Susanne Eisenmann (born 28 November 1964) is a German politician of the Christian Democratic Union (CDU) who served as State Minister for Culture, Youth and Sports in the government of Minister-President Winfried Kretschmann of Baden-Württemberg between 2016 and 2021.

Previously, Eisenmann was a member of the Stuttgart city council from 1994, and manager of the office of Günther Oettinger from 1991 to 2005. In 2019, she was chosen as the CDU's top candidate for the 2021 Baden-Württemberg state election.

==Personal life==
Eisenmann was born in Bad Cannstatt in Stuttgart in 1964. She is married to Christoph Dahl, manager of the Baden-Württemberg Foundation; they have five children.

==Political career==
At age 16, Eisenmann joined the Young Union (JU). From 1991 to 2005 she served as chief of staff to Günther Oettinger, then leader of the CDU's parliamentary group in the Landtag of Baden-Württemberg. In 1994, aged 29, she was elected to the Stuttgart city council. There, she was deputy leader of the CDU group from 1999, and leader from 2004 to 2005. She then became councillor for Culture, Education and Sport, a position in which she served until 2016.

After the 2016 Baden-Württemberg state election, the CDU joined a coalition with The Greens. Eisenmann was appointed State Minister for Culture, Youth and Sports in Cabinet Kretschmann II.

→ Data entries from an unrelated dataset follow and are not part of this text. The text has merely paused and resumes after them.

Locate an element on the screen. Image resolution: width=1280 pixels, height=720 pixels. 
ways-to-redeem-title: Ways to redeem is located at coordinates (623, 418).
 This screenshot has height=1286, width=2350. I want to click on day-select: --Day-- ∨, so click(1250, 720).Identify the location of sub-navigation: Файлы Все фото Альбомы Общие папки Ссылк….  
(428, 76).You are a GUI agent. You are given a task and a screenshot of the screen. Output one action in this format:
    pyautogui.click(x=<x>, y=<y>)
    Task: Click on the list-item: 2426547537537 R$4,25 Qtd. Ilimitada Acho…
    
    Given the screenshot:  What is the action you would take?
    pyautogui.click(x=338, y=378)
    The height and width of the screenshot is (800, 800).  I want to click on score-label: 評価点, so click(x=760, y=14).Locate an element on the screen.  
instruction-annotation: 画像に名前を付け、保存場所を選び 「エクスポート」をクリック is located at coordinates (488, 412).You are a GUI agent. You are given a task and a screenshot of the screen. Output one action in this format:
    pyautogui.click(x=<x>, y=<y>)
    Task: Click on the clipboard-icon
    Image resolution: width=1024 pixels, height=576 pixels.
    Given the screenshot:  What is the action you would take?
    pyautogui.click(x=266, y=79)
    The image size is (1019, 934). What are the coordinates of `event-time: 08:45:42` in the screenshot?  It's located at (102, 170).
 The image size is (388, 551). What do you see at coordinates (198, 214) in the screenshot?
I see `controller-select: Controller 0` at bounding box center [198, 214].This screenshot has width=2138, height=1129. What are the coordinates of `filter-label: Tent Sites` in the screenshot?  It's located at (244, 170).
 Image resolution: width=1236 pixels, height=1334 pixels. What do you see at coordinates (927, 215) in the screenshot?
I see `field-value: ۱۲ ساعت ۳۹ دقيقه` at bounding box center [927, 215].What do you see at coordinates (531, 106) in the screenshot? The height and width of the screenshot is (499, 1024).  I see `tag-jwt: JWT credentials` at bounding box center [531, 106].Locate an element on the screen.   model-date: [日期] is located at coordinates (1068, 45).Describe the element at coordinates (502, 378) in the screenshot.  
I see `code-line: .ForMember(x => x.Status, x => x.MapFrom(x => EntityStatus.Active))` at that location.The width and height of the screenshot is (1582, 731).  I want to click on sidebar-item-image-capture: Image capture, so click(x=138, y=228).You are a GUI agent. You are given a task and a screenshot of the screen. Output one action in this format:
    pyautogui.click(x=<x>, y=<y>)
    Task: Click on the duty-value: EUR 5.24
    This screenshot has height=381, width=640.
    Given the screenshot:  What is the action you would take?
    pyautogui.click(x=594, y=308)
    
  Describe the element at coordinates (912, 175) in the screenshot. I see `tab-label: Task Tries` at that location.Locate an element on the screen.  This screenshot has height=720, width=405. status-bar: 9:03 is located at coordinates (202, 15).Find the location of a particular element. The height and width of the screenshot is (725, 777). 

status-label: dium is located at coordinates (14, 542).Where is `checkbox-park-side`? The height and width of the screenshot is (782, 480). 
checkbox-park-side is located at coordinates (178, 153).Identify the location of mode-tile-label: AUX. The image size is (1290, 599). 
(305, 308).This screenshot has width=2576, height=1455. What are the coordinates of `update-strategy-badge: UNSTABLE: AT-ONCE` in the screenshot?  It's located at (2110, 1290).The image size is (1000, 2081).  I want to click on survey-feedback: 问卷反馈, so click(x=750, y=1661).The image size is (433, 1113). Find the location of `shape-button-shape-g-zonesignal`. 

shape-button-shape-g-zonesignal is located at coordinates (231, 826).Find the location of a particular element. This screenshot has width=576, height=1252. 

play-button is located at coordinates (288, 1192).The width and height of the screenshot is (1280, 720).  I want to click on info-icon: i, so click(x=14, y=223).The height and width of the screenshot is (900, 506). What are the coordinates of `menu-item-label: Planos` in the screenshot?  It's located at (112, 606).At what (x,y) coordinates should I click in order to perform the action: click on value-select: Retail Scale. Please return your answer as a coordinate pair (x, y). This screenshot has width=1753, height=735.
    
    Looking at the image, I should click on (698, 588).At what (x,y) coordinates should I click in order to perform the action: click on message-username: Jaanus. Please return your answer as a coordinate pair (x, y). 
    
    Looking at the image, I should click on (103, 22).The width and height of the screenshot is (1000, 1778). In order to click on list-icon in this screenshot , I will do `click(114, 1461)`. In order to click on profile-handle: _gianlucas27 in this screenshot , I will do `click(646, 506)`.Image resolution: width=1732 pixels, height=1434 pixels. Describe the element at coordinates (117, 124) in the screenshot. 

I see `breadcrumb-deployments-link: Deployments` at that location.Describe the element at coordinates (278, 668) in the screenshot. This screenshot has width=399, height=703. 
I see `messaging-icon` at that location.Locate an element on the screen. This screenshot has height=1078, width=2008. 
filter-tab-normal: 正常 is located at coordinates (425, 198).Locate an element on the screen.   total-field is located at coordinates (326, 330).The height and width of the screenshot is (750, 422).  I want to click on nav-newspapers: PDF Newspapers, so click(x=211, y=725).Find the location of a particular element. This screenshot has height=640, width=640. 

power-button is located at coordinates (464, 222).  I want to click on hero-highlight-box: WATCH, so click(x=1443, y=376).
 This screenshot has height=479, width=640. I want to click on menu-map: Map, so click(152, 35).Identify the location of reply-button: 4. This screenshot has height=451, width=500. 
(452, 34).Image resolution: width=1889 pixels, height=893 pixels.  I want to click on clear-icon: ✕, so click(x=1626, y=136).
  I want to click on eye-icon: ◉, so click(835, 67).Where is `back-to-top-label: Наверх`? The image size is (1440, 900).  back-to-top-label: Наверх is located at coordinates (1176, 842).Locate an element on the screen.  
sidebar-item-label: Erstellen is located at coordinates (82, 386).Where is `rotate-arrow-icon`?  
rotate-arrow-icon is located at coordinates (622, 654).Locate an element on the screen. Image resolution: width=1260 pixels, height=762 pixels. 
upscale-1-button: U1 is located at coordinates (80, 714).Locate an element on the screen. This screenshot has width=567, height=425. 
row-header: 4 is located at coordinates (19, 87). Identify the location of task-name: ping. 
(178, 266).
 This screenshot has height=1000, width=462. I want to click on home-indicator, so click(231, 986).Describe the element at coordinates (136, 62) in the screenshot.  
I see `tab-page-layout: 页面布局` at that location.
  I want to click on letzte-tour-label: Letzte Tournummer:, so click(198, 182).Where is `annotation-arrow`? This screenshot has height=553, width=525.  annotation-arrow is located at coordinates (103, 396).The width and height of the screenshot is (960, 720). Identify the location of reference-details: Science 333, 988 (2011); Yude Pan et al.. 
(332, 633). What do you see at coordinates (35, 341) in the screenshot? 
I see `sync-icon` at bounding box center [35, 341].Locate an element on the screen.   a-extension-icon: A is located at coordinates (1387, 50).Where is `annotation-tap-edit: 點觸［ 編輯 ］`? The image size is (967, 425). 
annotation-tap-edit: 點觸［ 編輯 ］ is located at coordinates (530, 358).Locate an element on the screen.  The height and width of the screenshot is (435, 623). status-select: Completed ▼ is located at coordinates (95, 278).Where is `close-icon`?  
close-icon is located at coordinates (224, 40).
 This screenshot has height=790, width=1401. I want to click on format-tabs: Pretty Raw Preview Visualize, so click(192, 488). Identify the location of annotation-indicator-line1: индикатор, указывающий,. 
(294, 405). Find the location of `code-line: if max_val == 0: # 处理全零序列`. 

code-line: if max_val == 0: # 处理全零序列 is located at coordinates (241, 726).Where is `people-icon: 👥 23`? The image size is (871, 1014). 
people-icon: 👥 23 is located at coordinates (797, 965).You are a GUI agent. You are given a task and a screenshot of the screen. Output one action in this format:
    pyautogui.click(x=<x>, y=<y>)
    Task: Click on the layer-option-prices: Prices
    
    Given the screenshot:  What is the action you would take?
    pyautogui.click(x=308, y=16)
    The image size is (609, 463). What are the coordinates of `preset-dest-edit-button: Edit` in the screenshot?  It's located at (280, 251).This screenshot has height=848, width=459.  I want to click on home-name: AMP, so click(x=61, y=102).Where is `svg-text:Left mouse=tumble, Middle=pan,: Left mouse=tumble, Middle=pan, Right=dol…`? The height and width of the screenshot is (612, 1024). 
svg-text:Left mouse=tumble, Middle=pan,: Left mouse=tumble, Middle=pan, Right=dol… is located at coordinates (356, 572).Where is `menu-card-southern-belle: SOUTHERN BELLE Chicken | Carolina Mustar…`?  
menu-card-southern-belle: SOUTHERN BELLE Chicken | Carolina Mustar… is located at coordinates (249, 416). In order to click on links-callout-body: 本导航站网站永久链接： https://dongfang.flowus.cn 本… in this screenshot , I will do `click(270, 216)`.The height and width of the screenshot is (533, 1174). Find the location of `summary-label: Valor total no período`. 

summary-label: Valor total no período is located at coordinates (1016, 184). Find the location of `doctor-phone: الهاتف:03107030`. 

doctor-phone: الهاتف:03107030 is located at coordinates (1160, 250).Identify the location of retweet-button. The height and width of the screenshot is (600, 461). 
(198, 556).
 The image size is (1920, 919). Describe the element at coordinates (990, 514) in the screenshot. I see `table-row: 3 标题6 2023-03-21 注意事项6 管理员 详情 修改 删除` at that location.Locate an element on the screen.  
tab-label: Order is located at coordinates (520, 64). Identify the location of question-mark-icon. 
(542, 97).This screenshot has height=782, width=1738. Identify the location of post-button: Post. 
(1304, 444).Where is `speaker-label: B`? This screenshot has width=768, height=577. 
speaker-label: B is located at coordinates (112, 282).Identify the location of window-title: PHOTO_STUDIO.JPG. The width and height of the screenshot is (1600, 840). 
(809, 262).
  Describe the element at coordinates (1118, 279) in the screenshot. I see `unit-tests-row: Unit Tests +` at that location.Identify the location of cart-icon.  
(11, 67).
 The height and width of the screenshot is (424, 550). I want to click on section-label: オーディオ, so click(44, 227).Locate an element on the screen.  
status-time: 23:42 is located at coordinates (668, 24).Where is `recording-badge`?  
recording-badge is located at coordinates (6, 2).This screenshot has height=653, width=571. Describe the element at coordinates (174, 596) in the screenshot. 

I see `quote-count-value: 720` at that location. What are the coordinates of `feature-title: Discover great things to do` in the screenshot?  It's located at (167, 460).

On 29 May 2019, Eisenmann was selected as the CDU's lead candidate for the 2021 Baden-Württemberg state election. The CDU went on to achieve its worst result in Baden-Württemberg's history. Subsequently, Eisenmann, who failed to win a seat in the state legislature, announced her departure from politics.

==Political positions==
Ahead of the Christian Democrats’ leadership election, Eisenmann publicly endorsed in 2020 Friedrich Merz to succeed Annegret Kramp-Karrenbauer as the party's chair.